What’s most important, though, is that Google is taking Remote Config a step further now by launching a new Personalization feature that helps developers automatically optimize the user experience for individual users. “It’s a new feature of [Remote Config] that uses Google’s machine learning to create unique individual app experiences,” Richards explained. “It’s super simple to set up and it automatically creates these personalized experiences that’s tailored to each individual user. Maybe you have something that you would like, which would be something different for me. In that way, we’re able to get a tailored experience, which is really what customers expect nowadays. I think we’re all expecting things to be more personalized than they have in the past.”
Google is also improving a number of Firebase’s analytics and monitoring capabilities, including its Crashlytics service for figuring out app crashes. For game developers, that means improved support for games written with the help of the Unity platform, for example, but for all developers, the fact that Firebase’s Performance Monitoring service now processes data in real time is a major update to having performance data (especially on launch day) arrive with a delay of almost half a day.

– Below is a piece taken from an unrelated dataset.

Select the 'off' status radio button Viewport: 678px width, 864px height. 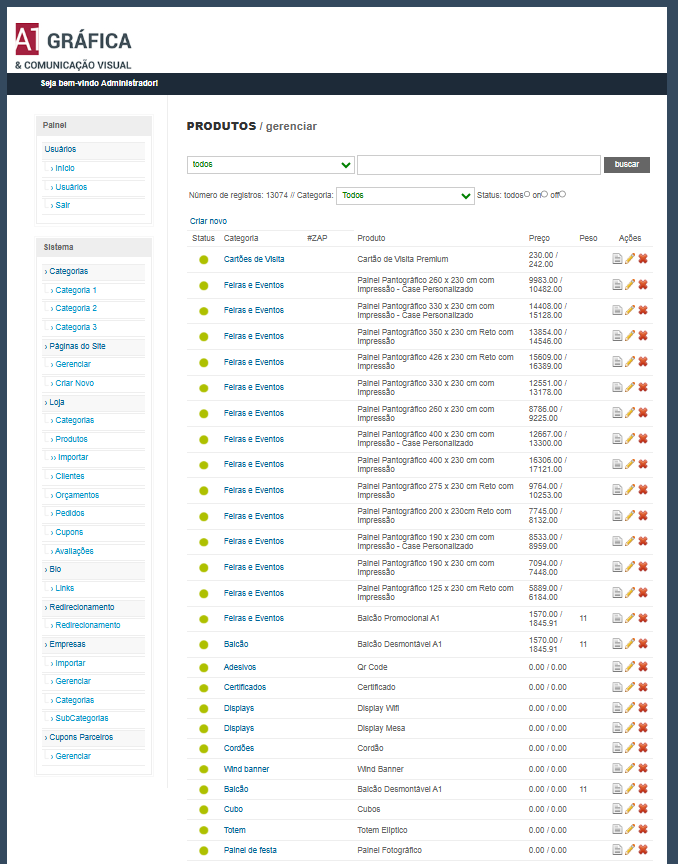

Firebase is also now finally adding support for Android App Bundles, Google’s relatively new format for packaging up all of an app’s code and resources, with Google Play optimizing the actual APK with the right resources for the kind of device the app gets installed on. This typically leads to smaller downloads and faster installs.
On the security side, the Firebase team is launching App Check, now available in beta. App Check helps developers guard their apps against outside threats and is meant to automatically block any traffic to online resources like Cloud Storage, Realtime Database and Cloud Functions for Firebase (with others coming soon) that doesn’t provide valid credentials.
The other update worth mentioning here is to Firebase Extensions, which launched a while ago, but which is getting support for a few more extensions today. These are new extensions from Algolia, Mailchimp and MessageBird, that helps bring new features like Algolia’s search capabilities or MessageBird’s communications features directly to the platform. Google itself is also launching a new extension that helps developers detect comments that could be considered “rude, disrespectful, or unreasonable in a way that will make people leave a conversation.”